The Iron Dream by Norman Spinrad.

This novel's premise is "What if Hitler became a sci-fi writer instead of a politician?" The in-universe AH part consists of just an implausible infodump about a "Greater Soviet Union" that took over all of Europe, and of course, Hitler's career as a writer. The main part is a deliberately poor and melodramatic post-apocalyptic tale of "Feric Jaggar" leading the pure men of Heldon against the bestial mutants controlled by the evil manipulative Dominators. The point Spinrad is trying to make is very clear and still very telling-that a lot of sci-fi/fantasy can come across as fascist and racist.

Now it's a good point to make, and I'd agree with it. But the book has a few problems, some of its own making and some not of it. The first is that it's incredibly unsubtle and the joke/point wears out way too quickly. I basically went "Ok, I get it. I really get it" after the first few chapters, and then there's an in-universe review just to make sure the point is gotten. The first is forgivable, but everything from the initials of certain organizations to the plot (it even copies the plan of Case Blue) is so blatant that Spinrad probably could have toned it down a little bit.

The biggest problem that wasn't Spinrad's fault is that the book ends up dated.

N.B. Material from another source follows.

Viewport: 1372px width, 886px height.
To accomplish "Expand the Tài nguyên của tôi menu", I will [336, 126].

While the overall tone and message can hold true for much sci-fi/fantasy (just look at the stereotypical Baen book), it's really aiming at the pulp sword-and-sorcery genre that another critic dismissed as "Thud and Blunder". Compare it to say, Star Wars, which has a multi-species alliance including ugly aliens going against a human-dominated empire. Or how the prose it parodies is now viewed as a laughingstock rather than as par for the course. There's also, and this is my subjective opinion, that the argument can be and has been taken too far. It's fine to point out the issue, but not as fine to condemn the entire genre as being equal to the likes of Victoria.

However, this is still a good provocative book, and I recommend it.
 
I must admit I've only read a couple of Clive Cusslers and had much the same feeling of 'oh god this is just trite.'


Of course it is. Nearly every Cussler book follows the exact same wildly ludicrous and derivative plot. I know this; I roll my eyes every time I see it; it is so bad that if I had to rate it critically, I’d give Raise the Titanic 6/10 and every book since 3/10...

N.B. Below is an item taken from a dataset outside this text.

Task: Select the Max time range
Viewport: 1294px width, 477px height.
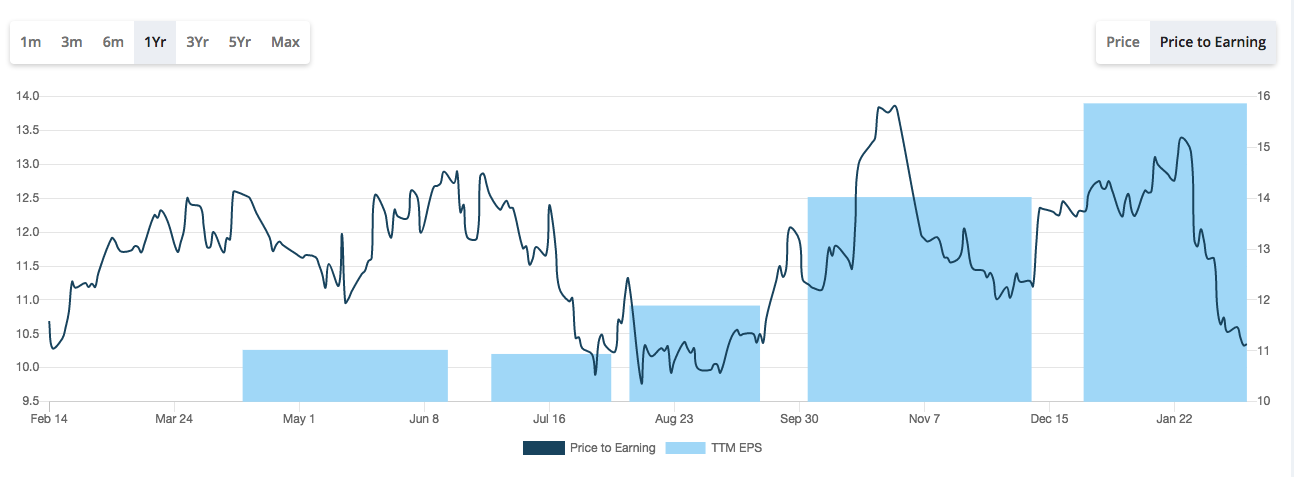Action: [285, 42]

Yet why can’t I stop reading them?! How can I be so obsessed with such ridiculous books?!
 
Tales of World War III, 1985 by Brad Smith.
Harrier Air War, 1985, by Brad Smith

This is a lets play/after action report of wargames in printed form, with a tiny fig leaf of being a narrative of WW3 . A very "Icelandic" World War III to boot. There are three main stories in the book. The first is a dry narrative of the macro-scale war. To be fair, it has the Soviets winning. However, it was a little soured by the realization that the Soviet victory was not done for literary reasons, but rather simply because it was what the game showed.

I can't get too mad at the first installment-the author was clearly in his comfort zone, and the lack of any conventional characters actually helped slightly. For all its own problems, he was writing an honest, unashamed lines on a map wargame AAR without any pretensions of being anything else.

The second, Tactical Air, shifts the focus lower and in the process makes it worse. It's forgivable (to an extent) for a high-level story to be a little clunky and lines-on-the-map. For a low-level story to be that way makes it come across as "gamey" and artificial. One of the biggest issues taking wargaming too literally is that it can translate to a lack of "immediacy". There's not a sense of being there, and there especially isn't a sense of fog of war, because the writer clearly knows who's there with what. So this is basically just "a bunch of Tornadoes and Su-25s fly around bombing".

The third and final, "Air Assault" is where Smith is clearly the most out of his depth. The prose is bad and clunky, it shifts from first to third person and back in an awkward way (my hunch is that Smith wanted to show everything), and the highlight is a Ronald McDonald statue getting destroyed.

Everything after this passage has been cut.